When he finally started working in Manipur, Pettigrew worked as a Baptist missionary. He was given approval by the political agent of Manipur, which was a princely state under the British Raj, to work as Christian missionary at Ukhrul, one of the hill regions of Manipur. The order from the political agent for Pettigrew to work among the head-hunting Tangkhul Naga tribe living at Ukhrul came in such manner:
"Confined and restricted to one section of the country, the North-East area among the Tangkhul Nagas, Headhunters of the past and still practised in the outlying and frontier villages, the writer and his wife at their own risk according to Government order from 1896 to 1918 made the largest and most important village of the tribe Ukhrul, their headquarters".

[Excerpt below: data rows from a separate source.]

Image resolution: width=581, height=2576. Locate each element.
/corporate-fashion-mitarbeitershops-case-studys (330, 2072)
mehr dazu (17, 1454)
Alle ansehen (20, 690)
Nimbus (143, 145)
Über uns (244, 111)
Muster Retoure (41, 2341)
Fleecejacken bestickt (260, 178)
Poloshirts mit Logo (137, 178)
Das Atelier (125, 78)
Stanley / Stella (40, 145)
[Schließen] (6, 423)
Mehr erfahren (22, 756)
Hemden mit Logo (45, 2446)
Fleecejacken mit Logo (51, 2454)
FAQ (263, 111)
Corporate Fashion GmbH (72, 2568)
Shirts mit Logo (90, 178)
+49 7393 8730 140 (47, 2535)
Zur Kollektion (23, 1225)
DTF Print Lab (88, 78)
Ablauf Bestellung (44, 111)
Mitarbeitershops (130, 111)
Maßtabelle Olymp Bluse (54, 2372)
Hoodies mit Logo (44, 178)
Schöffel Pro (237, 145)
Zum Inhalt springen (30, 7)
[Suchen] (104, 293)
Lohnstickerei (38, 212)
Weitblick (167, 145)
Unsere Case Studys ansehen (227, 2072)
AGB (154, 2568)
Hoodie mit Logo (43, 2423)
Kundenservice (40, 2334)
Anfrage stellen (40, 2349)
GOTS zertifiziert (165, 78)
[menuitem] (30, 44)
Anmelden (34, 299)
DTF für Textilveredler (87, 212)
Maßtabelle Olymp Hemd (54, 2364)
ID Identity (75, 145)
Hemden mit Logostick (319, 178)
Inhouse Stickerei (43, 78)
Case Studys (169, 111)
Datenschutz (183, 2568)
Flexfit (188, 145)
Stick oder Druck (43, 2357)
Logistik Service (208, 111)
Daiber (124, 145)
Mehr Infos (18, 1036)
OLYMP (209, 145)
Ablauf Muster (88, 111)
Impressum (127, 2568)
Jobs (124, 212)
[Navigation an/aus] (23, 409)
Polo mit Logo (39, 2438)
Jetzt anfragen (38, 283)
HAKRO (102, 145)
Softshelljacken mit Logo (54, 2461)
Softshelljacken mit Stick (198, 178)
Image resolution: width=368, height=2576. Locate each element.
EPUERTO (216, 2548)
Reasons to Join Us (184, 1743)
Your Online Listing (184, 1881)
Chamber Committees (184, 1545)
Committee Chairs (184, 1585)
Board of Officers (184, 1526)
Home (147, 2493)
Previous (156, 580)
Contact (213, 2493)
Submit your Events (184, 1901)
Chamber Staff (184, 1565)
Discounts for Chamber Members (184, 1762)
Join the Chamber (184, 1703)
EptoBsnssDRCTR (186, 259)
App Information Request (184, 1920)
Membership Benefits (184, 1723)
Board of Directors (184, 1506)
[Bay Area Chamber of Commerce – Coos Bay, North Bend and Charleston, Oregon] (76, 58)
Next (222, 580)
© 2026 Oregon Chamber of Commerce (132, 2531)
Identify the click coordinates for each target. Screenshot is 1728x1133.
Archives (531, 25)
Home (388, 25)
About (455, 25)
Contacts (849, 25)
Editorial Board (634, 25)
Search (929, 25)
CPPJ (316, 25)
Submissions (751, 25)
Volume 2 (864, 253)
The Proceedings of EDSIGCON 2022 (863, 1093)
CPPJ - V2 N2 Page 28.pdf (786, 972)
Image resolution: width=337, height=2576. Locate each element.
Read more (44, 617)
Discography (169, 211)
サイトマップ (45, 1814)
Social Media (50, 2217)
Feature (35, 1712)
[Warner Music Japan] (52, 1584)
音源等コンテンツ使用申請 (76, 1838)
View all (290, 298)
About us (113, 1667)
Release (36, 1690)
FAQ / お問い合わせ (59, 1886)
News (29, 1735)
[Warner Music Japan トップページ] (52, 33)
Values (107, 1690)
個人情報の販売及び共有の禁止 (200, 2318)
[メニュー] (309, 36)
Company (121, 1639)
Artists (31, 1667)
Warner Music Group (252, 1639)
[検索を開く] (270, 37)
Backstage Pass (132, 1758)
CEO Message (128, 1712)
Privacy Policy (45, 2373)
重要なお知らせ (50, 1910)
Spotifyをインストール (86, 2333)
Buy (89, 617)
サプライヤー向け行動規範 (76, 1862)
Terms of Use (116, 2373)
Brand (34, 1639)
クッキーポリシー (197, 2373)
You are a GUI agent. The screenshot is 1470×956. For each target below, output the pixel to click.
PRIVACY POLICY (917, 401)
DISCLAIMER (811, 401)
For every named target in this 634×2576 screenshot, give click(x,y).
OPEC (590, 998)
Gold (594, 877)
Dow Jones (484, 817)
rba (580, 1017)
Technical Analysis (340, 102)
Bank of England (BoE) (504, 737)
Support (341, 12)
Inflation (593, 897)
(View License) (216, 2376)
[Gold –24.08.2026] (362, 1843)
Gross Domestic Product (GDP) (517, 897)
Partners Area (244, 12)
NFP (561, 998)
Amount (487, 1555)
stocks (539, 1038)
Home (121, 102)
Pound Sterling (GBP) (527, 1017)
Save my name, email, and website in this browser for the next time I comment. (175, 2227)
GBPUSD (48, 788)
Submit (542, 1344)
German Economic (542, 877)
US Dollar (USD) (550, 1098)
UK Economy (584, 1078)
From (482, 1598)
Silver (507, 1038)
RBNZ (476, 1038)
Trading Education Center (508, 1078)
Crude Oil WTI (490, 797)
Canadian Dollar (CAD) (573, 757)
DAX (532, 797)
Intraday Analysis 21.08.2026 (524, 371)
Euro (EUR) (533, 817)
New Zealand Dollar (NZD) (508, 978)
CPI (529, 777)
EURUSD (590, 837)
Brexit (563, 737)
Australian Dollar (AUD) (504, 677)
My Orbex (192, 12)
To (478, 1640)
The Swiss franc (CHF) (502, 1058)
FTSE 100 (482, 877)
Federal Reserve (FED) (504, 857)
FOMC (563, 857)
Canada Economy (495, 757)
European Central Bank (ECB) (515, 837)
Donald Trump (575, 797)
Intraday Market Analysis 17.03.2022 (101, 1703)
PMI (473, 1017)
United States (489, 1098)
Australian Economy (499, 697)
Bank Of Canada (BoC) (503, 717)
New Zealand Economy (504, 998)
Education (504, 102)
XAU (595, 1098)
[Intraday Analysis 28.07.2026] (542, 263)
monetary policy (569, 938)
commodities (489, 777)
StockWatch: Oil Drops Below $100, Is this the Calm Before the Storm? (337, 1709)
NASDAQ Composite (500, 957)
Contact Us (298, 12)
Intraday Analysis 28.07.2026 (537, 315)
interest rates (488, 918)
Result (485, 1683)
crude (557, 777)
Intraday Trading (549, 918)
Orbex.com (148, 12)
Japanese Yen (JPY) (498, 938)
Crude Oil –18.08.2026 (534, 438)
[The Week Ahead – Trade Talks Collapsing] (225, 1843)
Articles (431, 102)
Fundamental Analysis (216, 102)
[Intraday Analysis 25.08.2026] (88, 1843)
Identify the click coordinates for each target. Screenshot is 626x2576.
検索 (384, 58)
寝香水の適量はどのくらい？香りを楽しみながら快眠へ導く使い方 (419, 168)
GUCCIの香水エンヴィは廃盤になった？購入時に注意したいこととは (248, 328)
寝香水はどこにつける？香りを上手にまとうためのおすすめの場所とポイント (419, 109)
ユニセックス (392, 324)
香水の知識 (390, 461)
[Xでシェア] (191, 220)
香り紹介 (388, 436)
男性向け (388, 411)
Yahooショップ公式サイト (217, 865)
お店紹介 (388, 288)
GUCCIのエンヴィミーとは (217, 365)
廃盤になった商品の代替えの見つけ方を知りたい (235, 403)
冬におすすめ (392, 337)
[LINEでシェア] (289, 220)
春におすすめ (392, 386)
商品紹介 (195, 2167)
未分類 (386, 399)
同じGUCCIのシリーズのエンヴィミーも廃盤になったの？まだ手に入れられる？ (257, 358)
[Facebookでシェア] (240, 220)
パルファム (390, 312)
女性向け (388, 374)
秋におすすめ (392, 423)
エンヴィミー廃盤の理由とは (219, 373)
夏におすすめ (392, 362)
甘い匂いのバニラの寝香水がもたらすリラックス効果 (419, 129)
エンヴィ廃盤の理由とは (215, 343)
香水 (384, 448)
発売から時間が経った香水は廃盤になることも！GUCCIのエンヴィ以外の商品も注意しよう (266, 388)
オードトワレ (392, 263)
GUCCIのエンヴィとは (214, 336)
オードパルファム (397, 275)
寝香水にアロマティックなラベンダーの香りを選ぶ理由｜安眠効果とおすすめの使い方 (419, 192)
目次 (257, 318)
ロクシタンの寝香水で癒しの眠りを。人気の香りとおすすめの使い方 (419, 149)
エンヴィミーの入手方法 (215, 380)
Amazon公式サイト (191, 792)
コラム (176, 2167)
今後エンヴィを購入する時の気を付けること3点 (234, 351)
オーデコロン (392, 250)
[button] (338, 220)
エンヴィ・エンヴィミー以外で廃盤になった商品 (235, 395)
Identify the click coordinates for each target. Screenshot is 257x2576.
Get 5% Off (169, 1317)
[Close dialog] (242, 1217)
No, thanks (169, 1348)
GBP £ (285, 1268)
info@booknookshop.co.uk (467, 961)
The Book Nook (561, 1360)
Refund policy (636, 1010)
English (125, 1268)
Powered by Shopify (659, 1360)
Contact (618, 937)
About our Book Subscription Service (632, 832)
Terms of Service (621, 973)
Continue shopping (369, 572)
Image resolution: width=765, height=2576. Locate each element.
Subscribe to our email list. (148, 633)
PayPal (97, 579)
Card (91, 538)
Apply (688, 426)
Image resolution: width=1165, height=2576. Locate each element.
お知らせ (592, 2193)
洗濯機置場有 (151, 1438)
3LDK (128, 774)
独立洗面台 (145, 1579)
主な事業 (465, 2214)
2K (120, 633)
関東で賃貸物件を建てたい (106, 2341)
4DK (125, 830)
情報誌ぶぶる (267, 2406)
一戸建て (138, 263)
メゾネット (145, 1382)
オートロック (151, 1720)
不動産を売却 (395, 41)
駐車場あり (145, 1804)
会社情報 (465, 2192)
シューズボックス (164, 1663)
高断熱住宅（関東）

Pettigrew started his work as an educationist at the Ukhrul Headquarter, Hunphun, on 19 February 1897, when 20 students enrolled to learn rudimentary western education. He also learned the Tangkhul language from the Hunphun Chief Raihao Awungshi Shimray, which was followed by writing Tangkhul primers, arithmetic, and catechism in Roman script, and finally translating the English Bible into the Tangkhul language. The New Testament was published in the language in 1926. From Ukhrul Headquarter, Hunphun, education and schools swiftly spread to the surrounding villages including Humbum (Hungpung), Talla (Talloi), Faling (Halang), Paoyi (Peh), Chingjui (Chingjaroi), Phadang (Phalee), Somdal, Horton, Longpi (Nungbi), Khangkhui, and Nambisha. These villages with their schools were structured under a 'single teacher school' system. By 1897, the Manipur State Government also started to award the students with stipend scholarship of 3 Rupees, in order to encourage them into education.

Imparting western education was followed by converting 12 Tangkhuls from their primal religion of nature-worshiping to Christianity on 29 September 1901. This day is regarded as the day, Phungyo Baptist Church, the first church of Manipur, was born in the State. Thereafter, Christianity grew at a rapid rate, leading to the entire conversion of the Tangkhul Nagas into Christianity. Pettigrew returned to the United Kingdom in 1933, and lived out the rest of his live in England before his death in 1943.

==Other works and contributions==
For his contribution towards spreading Western education and his service in the rural areas, the Imperial British India awarded him with the honour of Kaisar-I-Hind Medal. From 1917-1919, Pettigrew also enlisted 2,000 Manipur men into the Tangkhul Naga Labour Corps for service on the Western Front, serving as a captain in the corps. While working at Hunphun, Pettigrew was a member of the Honorary British Foreign Bible Society, the Asiatic Linguistic Society and the Manipur State Educational Standing Committee.